§ **TASK TO COMPLETE**
Please transcribe the NAB alloy passage below word for word, starting at "The κ -phases" and ending at "alloy embrittlement [5,7-11].".

====== EXCERPTED PASSAGE ======

The κ -phases found in the present study are relatively hard and brittle. These precipitates seriously separate α
matrix and thus cause alloy embrittlement [5,7-11].
Further alloying additions to the (NAB) alloy have been attempted aiming at further improving the mechanical
properties and grain refinement. Results of current researches have shown that the mechanism of grain refinement in
copper-base alloys is not well understood. This lack of understanding extends to the interaction between the grain refiner
and the other elements present in copper alloys such as Sn, Al, Bi, Se and Pb. The evaluation of nuclei formation, which
causes the grain refinement in copper alloys, is also necessary. The results so far published is still lacking for the successful
additions to further enhancing the mechanical properties particularly wear resistance. This work is thus planed to modify
the standard (NAB) alloy with additions of chromium and silicon. Besides fulfilling the requirements of grain refinement
and improved wear resistance, a detailed study of phase formation is planned.
EXPERIMENTAL PROCEDURE
Commercial grade NAB alloy was used as the base alloy for this investigation. This commercial grade prepared
by melting of electrolytic copper, commercial pure aluminum, electrolytic nickel and low alloy steel scrape as a source of
iron. The chemical compositions of the investigated alloys are given in Table 1. Required amounts of Cr and Si were added
in the form of low carbon ferro-chrome master alloy and pure silicon respectively.

====== DATA SECTION ======

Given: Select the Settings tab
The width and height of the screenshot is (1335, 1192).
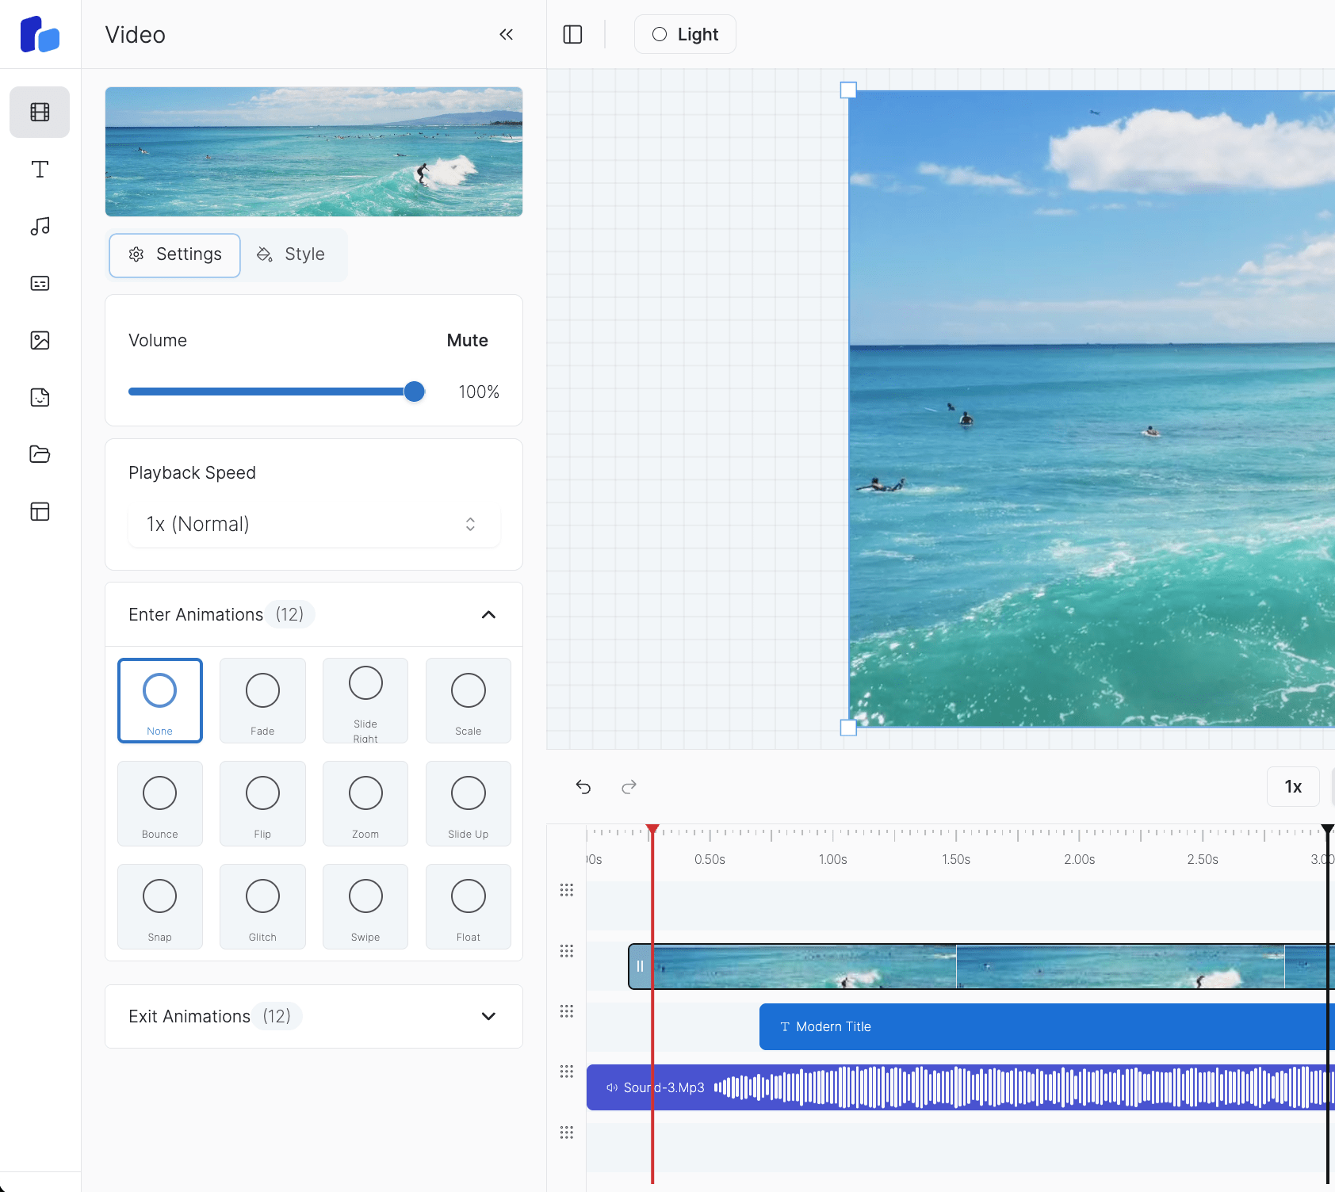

======

§ **ANSWER BELOW**
The κ -phases found in the present study are relatively hard and brittle. These precipitates seriously separate α
matrix and thus cause alloy embrittlement [5,7-11].